Au néon du père
Dieu bleu
Pendant quelques mois, une grande enseigne de l’hôpital central de Nantes est en panne. Enfin à moitié. On devait confondre politique de santé et tentative de sainteté, car le néon bleu indiquant « Hôtel Dieu»* ne se lisait plus, à la nuit tombée, que « Dieu ». À la gauche de Dieu, tout s’était éteint. Comme s’il devait apparaître à tous, agnostiques et apostats compris, qui ne veulent pas croire une chose pareille. La chose pareille est ainsi déclinée dans les couleurs bleu néon mode, usitées par l’artiste Kersalé, à l’instar des fenêtres murées de la Fnac et de l’entrée de la piscine Gloriette. On ne voit donc pas pourquoi le centre hospitalier régional s’obstinerait à se faire passer pour un bouclard au Paternel présumé de l’Acrobate. À moins que l’hôpital se soit trop moqué de la charité, et qu’il lui faille une rédemption ici bas.
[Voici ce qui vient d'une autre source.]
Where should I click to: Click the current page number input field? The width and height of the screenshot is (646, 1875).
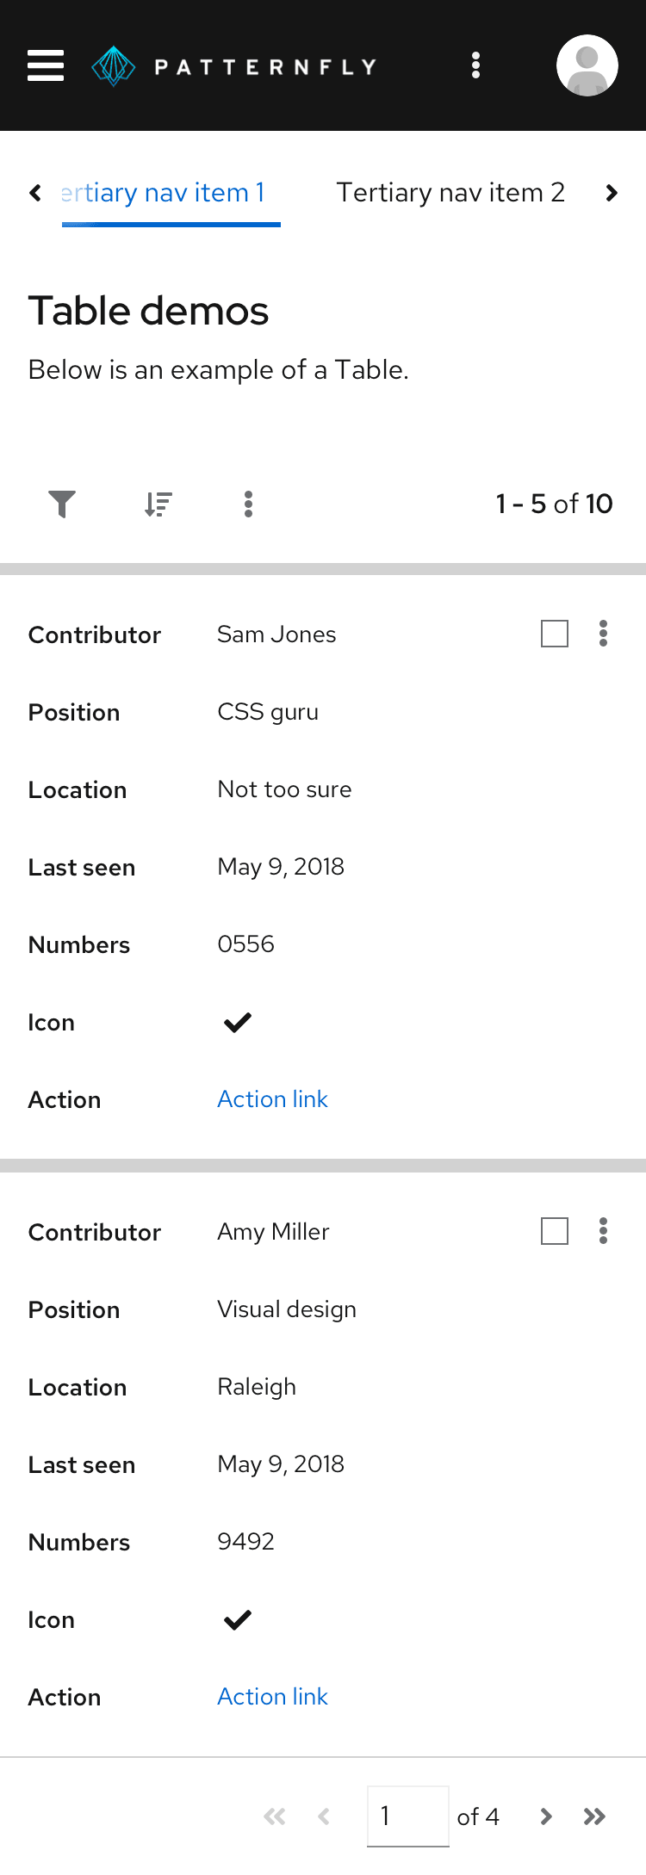[x=407, y=1816]
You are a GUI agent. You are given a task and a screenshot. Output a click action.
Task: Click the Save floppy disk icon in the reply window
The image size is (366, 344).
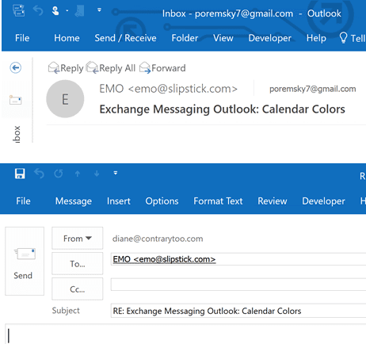pyautogui.click(x=20, y=174)
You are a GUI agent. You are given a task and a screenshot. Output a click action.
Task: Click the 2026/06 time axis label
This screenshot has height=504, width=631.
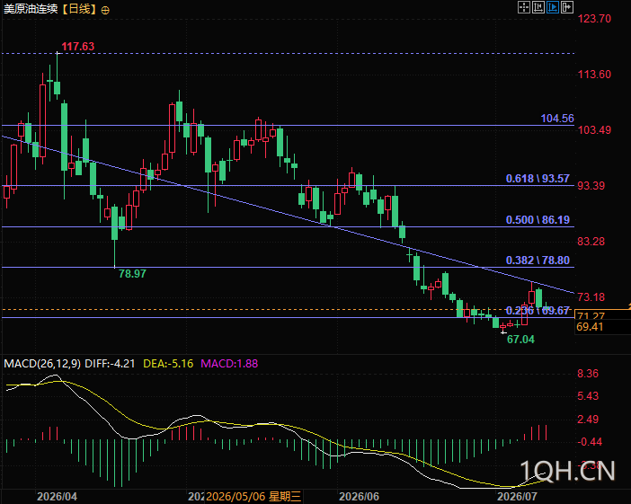359,496
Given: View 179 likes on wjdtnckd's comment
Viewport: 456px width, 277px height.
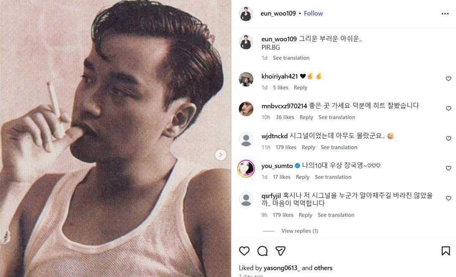Looking at the screenshot, I should click(x=286, y=147).
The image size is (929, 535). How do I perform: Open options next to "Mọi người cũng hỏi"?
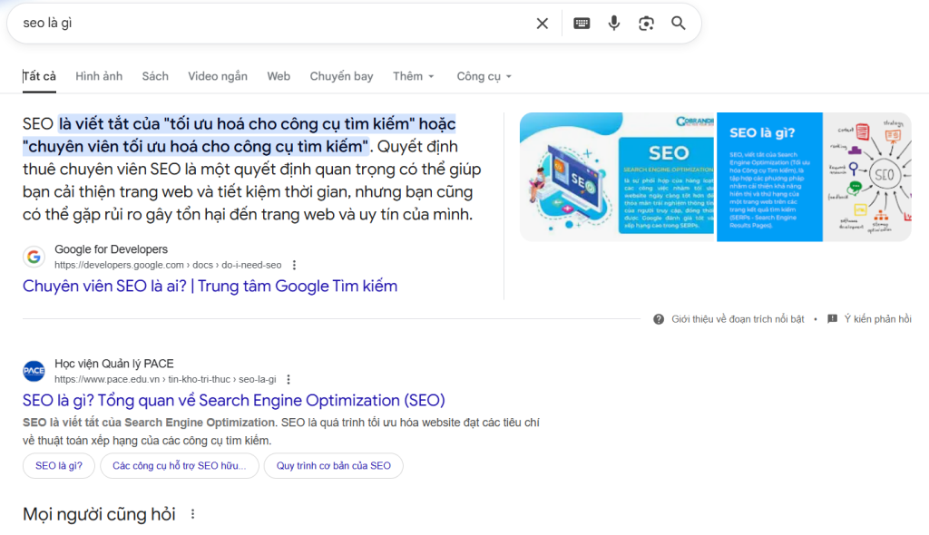coord(192,514)
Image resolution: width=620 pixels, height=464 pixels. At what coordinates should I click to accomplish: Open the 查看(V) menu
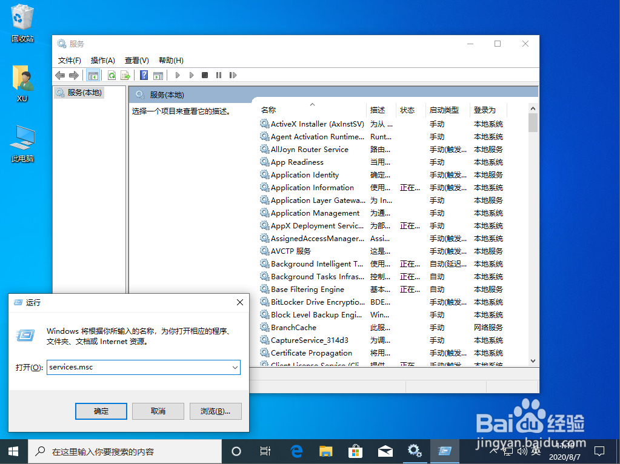point(136,60)
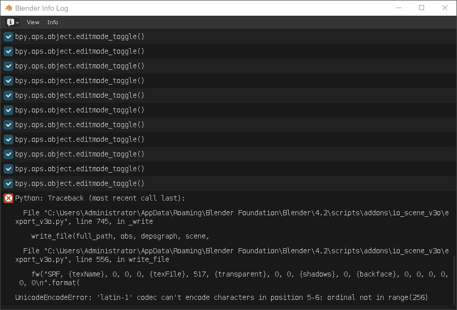Open the View menu

tap(33, 22)
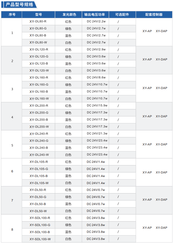Select the 可选配件 column header
The width and height of the screenshot is (174, 244).
pyautogui.click(x=122, y=15)
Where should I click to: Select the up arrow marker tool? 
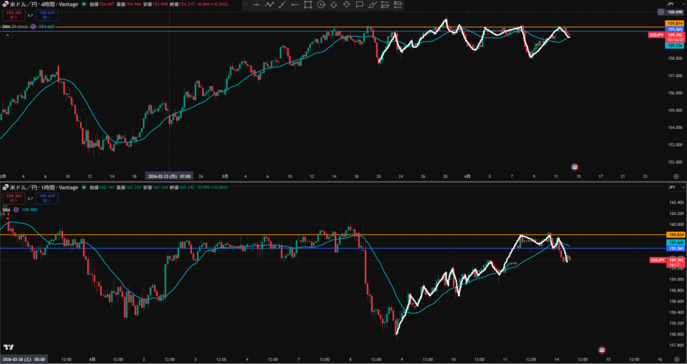tap(333, 5)
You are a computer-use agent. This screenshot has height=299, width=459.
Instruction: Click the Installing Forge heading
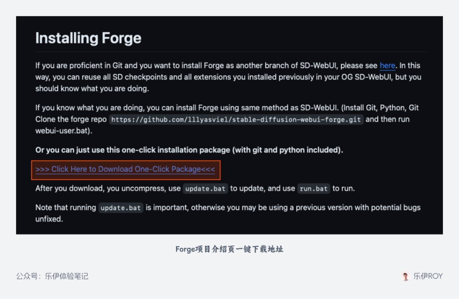click(x=88, y=38)
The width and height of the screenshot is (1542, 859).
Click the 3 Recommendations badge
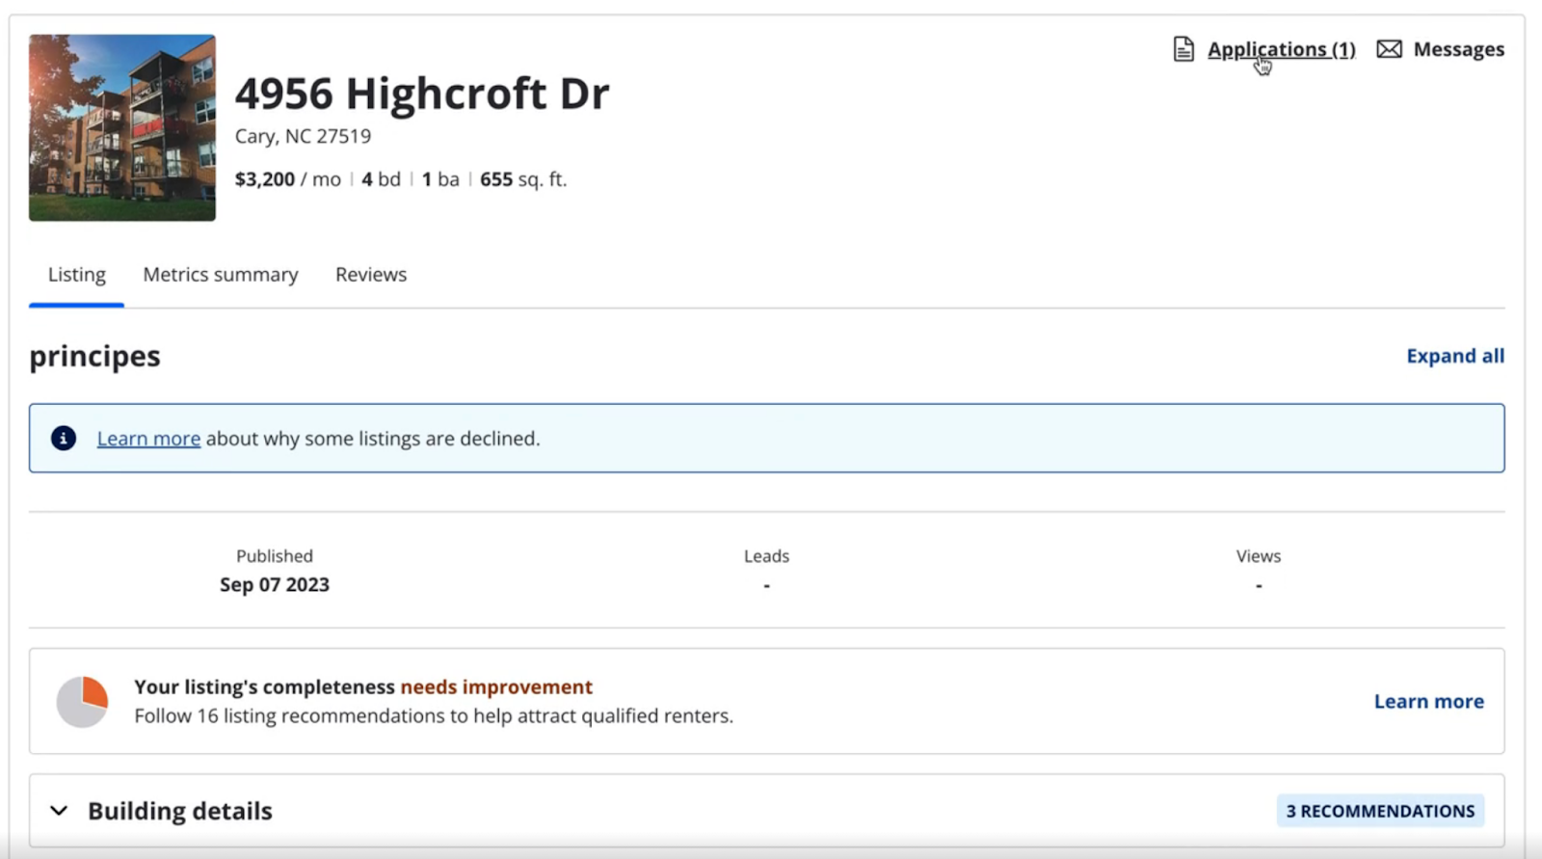[1380, 811]
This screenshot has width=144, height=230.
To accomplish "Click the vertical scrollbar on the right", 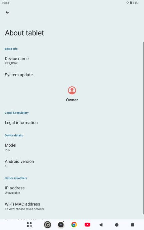I will coord(143,128).
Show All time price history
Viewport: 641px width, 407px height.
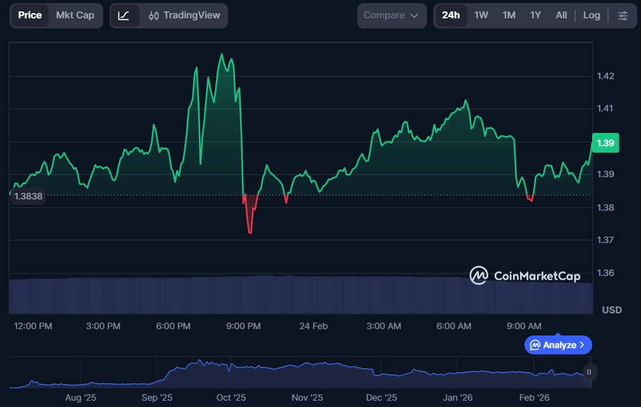click(561, 16)
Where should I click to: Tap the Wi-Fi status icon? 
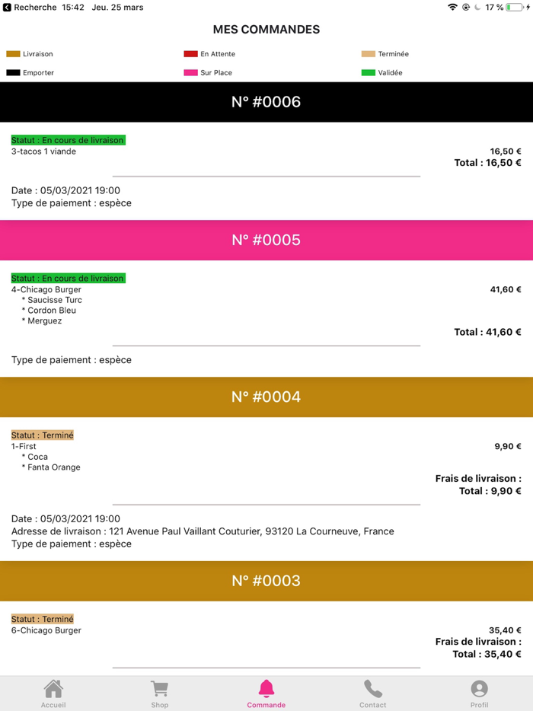click(452, 8)

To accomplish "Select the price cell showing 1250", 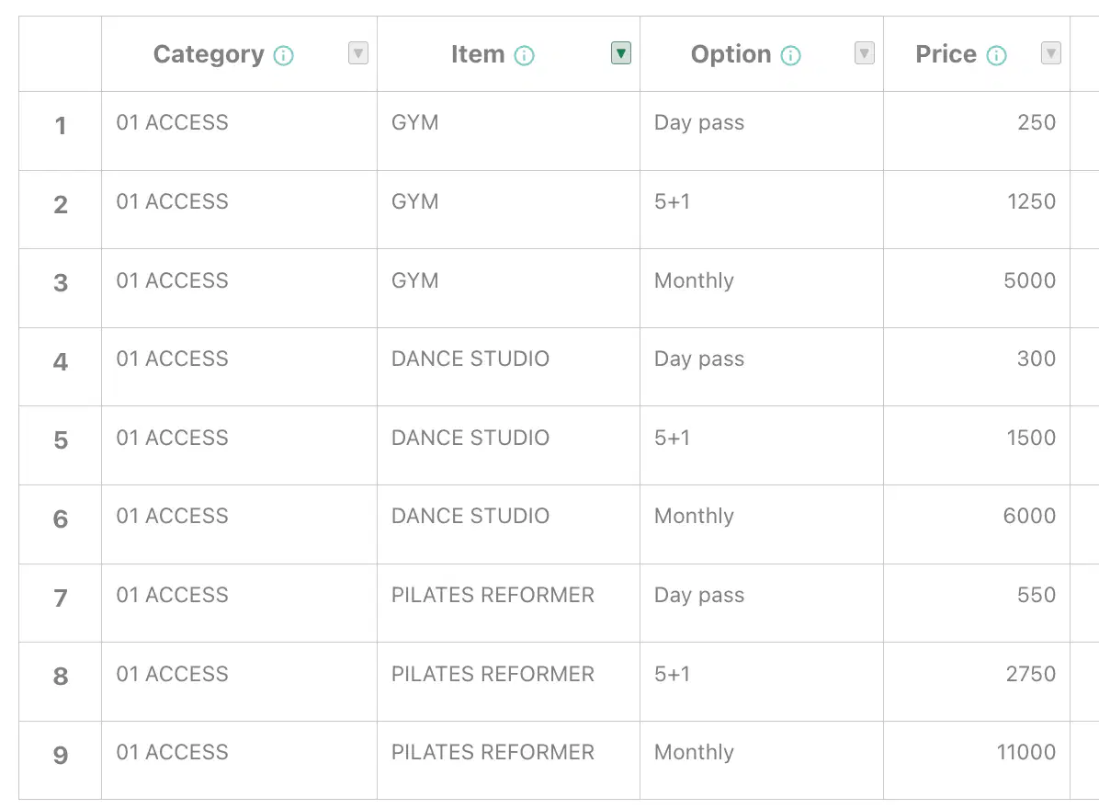I will point(977,210).
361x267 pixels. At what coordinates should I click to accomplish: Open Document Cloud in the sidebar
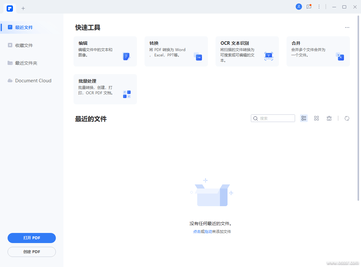33,81
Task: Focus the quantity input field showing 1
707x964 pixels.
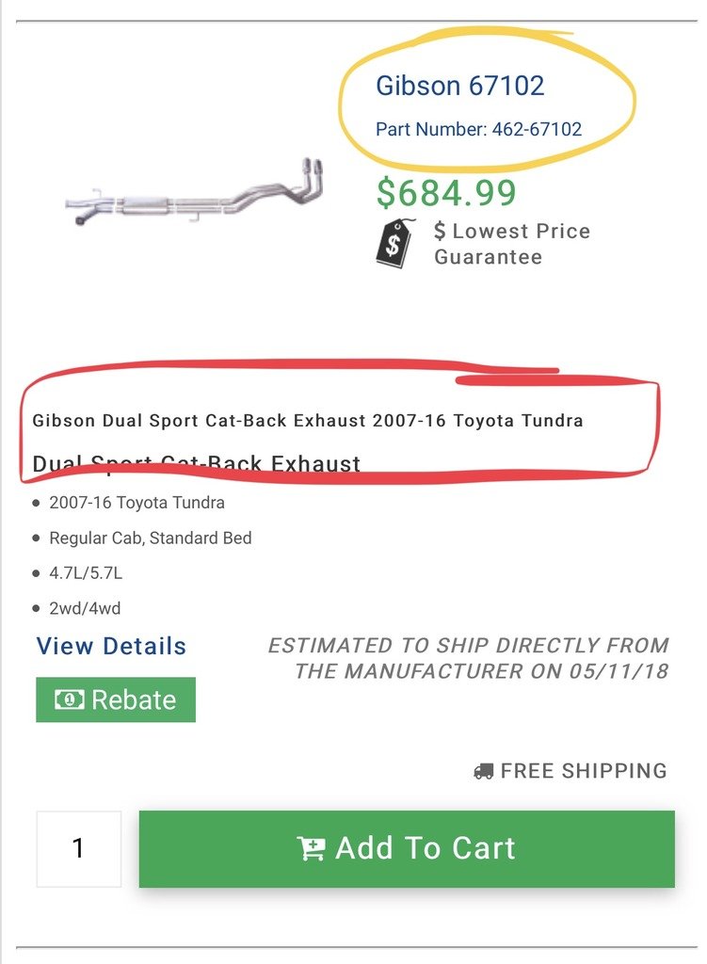Action: click(79, 848)
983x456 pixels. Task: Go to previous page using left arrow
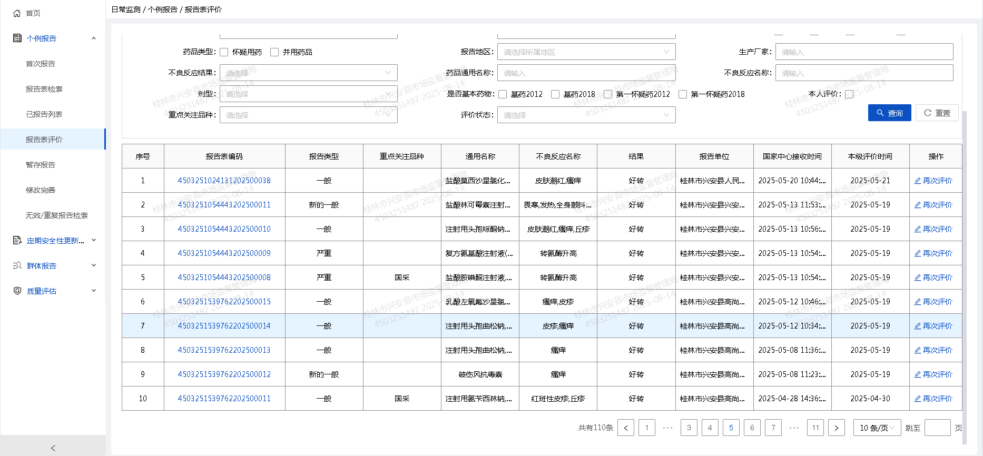(x=625, y=428)
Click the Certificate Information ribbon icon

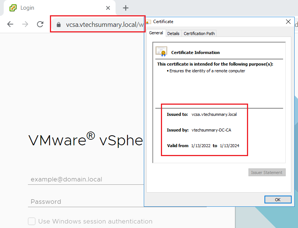coord(161,51)
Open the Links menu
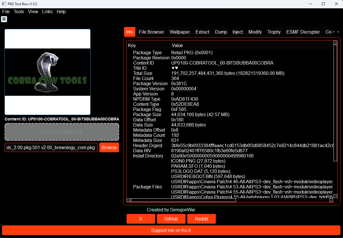This screenshot has width=343, height=238. point(47,12)
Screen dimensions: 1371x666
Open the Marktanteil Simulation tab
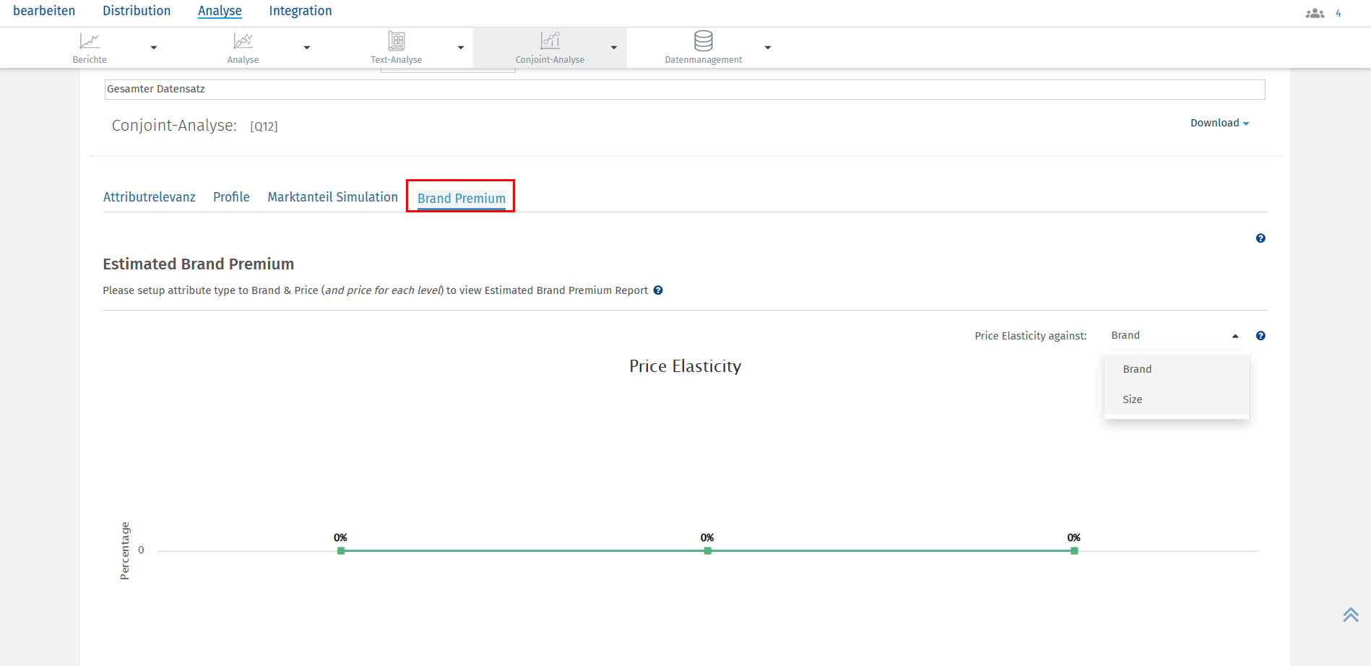point(332,197)
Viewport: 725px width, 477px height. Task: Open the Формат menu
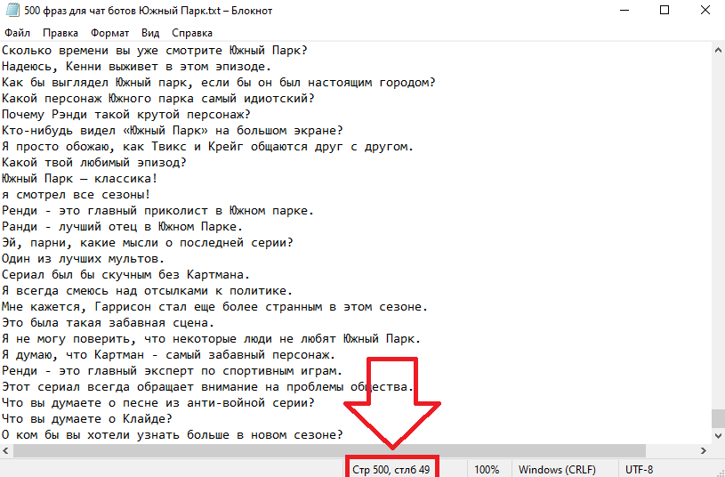click(x=109, y=33)
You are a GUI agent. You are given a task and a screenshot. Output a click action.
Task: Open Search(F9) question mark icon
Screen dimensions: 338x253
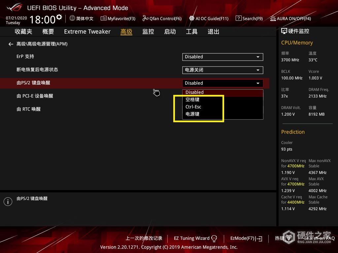(238, 18)
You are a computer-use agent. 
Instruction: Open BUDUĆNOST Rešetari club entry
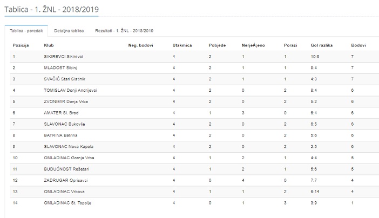[66, 169]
Un électricien consciencieux a mis fin à l’extinction du mot « hôtel ». Pourtant cette survivance anachronique de la dénomination « Hôtel Dieu » montre que depuis bientôt un siècle, la France fait fi de la séparation de l’Église et de l’État de santé.
* « Le scandale bondieusard de l’hosto », Lulu n° 1, décembre 1995.